Enduring Style: Practice Makes Perfect
“The exhibition focuses on the longevity of good design,” said Virginia Heaven, assistant professor of Fashion Studies and exhibition curator. “Trends come and go but personal style is a constant, a reminder that we should acquire or perhaps curate our wardrobe of apparel to last for decades.”
The exhibition consists of 38 fashion ensembles created by current students and graduates of the Fashion program enhanced with 14 large-scale fashion photographs by students in the Photography Department. The images capture various moments in the design process as a backdrop to the ensembles, revealing a blend of ideas, research, skills and practical applications. The “enduring styles” are showcased in four categories:
• Event Style – re-defining contemporary beauty and reviving the luster on classic event style, putting it back on luxurious, hand-made works.• City Style – emphasizing on-trend, wearable looks for the modern woman, taking the same outfit from the office to nightlife.
• Art Style – highlighting personal and social values, these styles focus on society, culture and humanity with one-of-a-kind and ready-to-wear apparel design, as well as art objects, cosplay and theatrical costumes.

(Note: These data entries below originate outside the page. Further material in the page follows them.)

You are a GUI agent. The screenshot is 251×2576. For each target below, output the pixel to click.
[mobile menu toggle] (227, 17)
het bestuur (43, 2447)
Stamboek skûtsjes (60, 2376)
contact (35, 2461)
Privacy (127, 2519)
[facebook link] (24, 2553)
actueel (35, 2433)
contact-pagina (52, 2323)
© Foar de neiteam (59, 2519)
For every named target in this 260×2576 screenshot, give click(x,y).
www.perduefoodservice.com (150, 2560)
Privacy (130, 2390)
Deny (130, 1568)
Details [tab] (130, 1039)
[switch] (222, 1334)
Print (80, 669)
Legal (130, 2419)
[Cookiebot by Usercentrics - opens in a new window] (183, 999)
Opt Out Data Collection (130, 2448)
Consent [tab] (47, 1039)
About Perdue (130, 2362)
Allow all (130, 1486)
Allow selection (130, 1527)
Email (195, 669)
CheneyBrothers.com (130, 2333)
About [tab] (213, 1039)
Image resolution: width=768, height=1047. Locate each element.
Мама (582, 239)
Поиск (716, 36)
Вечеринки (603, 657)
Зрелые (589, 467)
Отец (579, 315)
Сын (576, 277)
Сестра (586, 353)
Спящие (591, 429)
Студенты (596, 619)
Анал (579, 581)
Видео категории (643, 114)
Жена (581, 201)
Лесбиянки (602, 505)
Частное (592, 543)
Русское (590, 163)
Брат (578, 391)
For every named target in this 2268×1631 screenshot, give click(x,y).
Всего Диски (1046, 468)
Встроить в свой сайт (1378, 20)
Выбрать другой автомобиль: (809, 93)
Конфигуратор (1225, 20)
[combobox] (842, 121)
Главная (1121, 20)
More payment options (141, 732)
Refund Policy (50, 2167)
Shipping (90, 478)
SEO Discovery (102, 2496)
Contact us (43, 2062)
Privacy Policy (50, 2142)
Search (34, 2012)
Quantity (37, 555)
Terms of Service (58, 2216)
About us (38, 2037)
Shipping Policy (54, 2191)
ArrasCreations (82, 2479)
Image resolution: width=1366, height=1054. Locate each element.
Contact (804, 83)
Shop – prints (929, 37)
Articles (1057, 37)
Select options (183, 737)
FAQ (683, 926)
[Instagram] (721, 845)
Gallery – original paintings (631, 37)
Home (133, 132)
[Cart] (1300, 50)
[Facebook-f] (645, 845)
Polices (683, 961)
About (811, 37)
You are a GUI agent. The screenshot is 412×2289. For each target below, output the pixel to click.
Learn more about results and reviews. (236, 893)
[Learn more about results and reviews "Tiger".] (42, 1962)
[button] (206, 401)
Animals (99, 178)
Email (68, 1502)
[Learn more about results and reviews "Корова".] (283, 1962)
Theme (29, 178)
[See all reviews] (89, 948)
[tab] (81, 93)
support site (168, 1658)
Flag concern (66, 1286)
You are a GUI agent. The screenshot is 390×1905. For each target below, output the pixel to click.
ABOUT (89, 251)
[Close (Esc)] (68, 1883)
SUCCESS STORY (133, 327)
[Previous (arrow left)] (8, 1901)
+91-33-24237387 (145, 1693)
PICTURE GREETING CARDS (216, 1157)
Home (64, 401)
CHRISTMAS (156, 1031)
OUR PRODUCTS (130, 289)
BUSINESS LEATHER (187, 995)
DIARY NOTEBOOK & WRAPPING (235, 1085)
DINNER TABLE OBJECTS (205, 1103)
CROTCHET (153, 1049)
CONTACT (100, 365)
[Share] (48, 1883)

The Fashion Studies Department is devoted to understanding, defining and practicing all things fashion forward with a conscience. Students have an opportunity to study design and making, merchandise management, visual merchandising and styling; they learn about the theory and practice of a vast fashion industry. They are emboldened to be the authors of the future of fashion.The exhibition also includes garments designed by students involved in the “Sari Re-imagined” project in partnership with the Eye on India Festival. They include 18 new looks that combine the best of tradition and innovation and are ‘housed’ in the soaring Wacker Drive lobby among three, 23-foot tall statuesque mannequins (santos) also made by students of the Fashion Studies Department.